TASK DESCRIPTION: Each entry has to be printed again exactly.

[Stored dataset items]
--------------------------------

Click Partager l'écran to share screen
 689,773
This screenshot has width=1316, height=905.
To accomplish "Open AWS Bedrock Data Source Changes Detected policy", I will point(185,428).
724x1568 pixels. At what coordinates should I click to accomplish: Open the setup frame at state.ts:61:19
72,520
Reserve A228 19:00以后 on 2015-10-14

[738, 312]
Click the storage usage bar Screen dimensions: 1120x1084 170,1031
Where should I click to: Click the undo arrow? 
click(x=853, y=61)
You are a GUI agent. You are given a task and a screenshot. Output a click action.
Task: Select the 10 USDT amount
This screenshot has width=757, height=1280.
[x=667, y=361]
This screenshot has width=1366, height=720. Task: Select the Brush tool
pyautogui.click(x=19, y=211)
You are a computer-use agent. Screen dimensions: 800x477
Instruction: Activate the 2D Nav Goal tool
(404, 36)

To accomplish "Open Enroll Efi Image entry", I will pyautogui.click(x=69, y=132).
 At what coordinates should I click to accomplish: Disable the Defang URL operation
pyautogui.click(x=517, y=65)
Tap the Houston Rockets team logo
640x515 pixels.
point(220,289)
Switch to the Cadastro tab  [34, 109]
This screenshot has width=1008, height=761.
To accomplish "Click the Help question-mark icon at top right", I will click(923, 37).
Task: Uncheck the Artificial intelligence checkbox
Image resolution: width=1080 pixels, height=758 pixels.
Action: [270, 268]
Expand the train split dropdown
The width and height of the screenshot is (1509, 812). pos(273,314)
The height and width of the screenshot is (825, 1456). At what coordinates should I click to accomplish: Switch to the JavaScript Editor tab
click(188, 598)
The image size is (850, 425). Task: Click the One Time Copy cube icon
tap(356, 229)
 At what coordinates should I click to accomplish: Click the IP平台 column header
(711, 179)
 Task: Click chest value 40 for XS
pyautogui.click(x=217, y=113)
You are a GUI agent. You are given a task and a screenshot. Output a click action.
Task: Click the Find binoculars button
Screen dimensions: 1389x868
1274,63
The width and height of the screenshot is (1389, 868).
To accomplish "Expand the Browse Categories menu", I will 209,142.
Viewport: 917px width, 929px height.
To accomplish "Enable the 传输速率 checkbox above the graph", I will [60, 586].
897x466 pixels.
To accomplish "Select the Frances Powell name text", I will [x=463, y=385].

--------------------------------

ANSWER:
Click Partager l'écran to share screen
 689,773
This screenshot has width=1316, height=905.
To accomplish "Open AWS Bedrock Data Source Changes Detected policy", I will point(185,428).
724x1568 pixels. At what coordinates should I click to accomplish: Open the setup frame at state.ts:61:19
72,520
Reserve A228 19:00以后 on 2015-10-14

[738, 312]
Click the storage usage bar Screen dimensions: 1120x1084 170,1031
Where should I click to: Click the undo arrow? 
click(x=853, y=61)
You are a GUI agent. You are given a task and a screenshot. Output a click action.
Task: Select the 10 USDT amount
This screenshot has width=757, height=1280.
[x=667, y=361]
This screenshot has width=1366, height=720. Task: Select the Brush tool
pyautogui.click(x=19, y=211)
You are a computer-use agent. Screen dimensions: 800x477
Instruction: Activate the 2D Nav Goal tool
(404, 36)

To accomplish "Open Enroll Efi Image entry", I will pyautogui.click(x=69, y=132).
 At what coordinates should I click to accomplish: Disable the Defang URL operation
pyautogui.click(x=517, y=65)
Tap the Houston Rockets team logo
640x515 pixels.
point(220,289)
Switch to the Cadastro tab  [34, 109]
This screenshot has width=1008, height=761.
To accomplish "Click the Help question-mark icon at top right", I will click(923, 37).
Task: Uncheck the Artificial intelligence checkbox
Image resolution: width=1080 pixels, height=758 pixels.
Action: [270, 268]
Expand the train split dropdown
The width and height of the screenshot is (1509, 812). pos(273,314)
The height and width of the screenshot is (825, 1456). At what coordinates should I click to accomplish: Switch to the JavaScript Editor tab
click(188, 598)
The image size is (850, 425). Task: Click the One Time Copy cube icon
tap(356, 229)
 At what coordinates should I click to accomplish: Click the IP平台 column header
(711, 179)
 Task: Click chest value 40 for XS
pyautogui.click(x=217, y=113)
You are a GUI agent. You are given a task and a screenshot. Output a click action.
Task: Click the Find binoculars button
Screen dimensions: 1389x868
1274,63
The width and height of the screenshot is (1389, 868).
To accomplish "Expand the Browse Categories menu", I will 209,142.
Viewport: 917px width, 929px height.
To accomplish "Enable the 传输速率 checkbox above the graph", I will [60, 586].
897x466 pixels.
To accomplish "Select the Frances Powell name text", I will [x=463, y=385].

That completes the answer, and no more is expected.